Copy word for word the lines of data below, starting at the line that contains "Costa Azzurra: il" and ending at the line that contains "Eventi (8, 895)", with both of those lines included.

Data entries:

▼

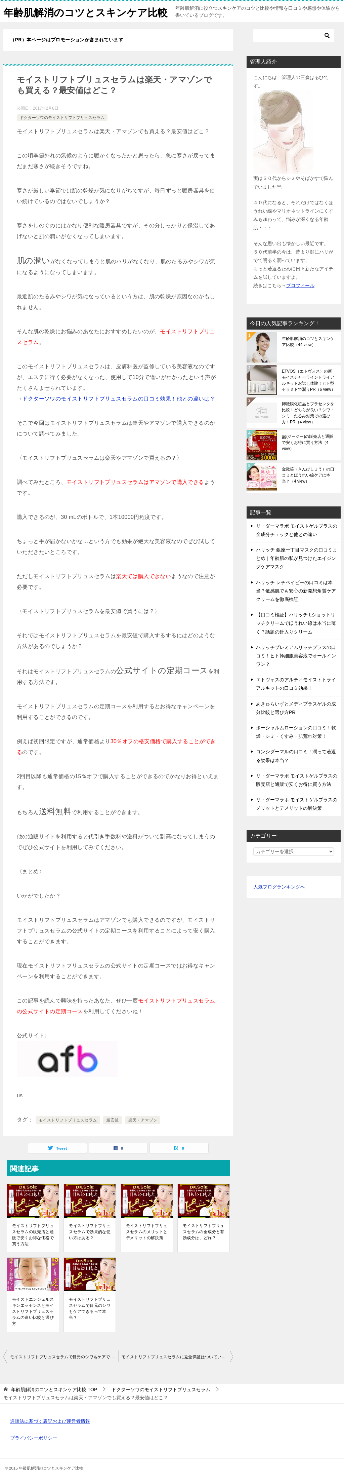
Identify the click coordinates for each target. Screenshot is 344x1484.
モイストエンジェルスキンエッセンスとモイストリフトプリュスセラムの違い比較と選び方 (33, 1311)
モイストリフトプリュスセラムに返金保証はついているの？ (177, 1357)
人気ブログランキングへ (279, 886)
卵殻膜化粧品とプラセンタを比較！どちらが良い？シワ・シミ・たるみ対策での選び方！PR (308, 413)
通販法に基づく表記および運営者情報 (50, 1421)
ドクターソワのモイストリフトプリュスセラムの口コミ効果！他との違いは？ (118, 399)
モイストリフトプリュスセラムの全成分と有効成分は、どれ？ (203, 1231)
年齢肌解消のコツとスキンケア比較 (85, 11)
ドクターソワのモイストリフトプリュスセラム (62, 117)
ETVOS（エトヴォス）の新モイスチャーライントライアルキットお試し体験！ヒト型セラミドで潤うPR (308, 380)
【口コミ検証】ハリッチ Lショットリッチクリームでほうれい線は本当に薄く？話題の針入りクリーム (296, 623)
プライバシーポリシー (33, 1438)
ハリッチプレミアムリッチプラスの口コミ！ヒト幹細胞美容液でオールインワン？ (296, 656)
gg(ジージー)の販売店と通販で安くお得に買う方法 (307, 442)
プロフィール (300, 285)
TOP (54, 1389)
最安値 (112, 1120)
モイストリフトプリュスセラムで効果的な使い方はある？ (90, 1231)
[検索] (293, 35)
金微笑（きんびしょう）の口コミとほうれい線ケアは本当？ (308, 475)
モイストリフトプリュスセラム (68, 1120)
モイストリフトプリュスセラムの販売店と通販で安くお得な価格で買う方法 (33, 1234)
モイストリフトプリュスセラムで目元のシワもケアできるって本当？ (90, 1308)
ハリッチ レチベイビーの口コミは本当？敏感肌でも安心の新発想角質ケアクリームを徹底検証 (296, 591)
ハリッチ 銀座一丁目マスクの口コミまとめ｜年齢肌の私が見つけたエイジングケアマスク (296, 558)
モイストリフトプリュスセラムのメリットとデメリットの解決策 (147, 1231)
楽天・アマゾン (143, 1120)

▲
▼

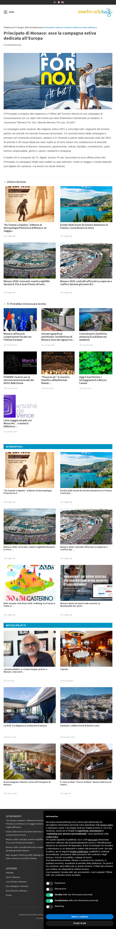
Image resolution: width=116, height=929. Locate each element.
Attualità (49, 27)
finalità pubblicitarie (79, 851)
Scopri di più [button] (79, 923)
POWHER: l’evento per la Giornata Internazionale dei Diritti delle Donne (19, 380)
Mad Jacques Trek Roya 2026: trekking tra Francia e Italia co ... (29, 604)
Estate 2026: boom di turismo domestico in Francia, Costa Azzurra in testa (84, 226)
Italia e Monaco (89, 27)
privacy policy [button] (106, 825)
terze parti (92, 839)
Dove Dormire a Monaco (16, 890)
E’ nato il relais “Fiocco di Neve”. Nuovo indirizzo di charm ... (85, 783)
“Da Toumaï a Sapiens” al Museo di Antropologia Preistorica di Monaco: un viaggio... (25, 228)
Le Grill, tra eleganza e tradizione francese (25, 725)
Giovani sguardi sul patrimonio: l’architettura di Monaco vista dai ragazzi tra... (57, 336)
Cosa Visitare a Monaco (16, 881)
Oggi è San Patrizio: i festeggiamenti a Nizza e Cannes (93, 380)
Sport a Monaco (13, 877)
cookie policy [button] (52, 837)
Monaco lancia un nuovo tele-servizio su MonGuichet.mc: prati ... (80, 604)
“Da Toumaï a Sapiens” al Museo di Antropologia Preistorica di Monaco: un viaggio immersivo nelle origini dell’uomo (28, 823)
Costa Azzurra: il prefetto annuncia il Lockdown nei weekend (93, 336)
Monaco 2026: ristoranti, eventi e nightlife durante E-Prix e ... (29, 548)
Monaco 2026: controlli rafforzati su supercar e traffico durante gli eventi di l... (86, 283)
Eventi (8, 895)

▲

Result for this task:
Costa Azzurra: il prefetto annuncia il Lockdown nei weekend (93, 336)
Monaco 2026: ristoranti, eventi e nightlife durante E-Prix e ... (29, 548)
Monaco 2026: controlli rafforzati su supercar e traffico durante gli eventi di l... (86, 283)
Eventi (8, 895)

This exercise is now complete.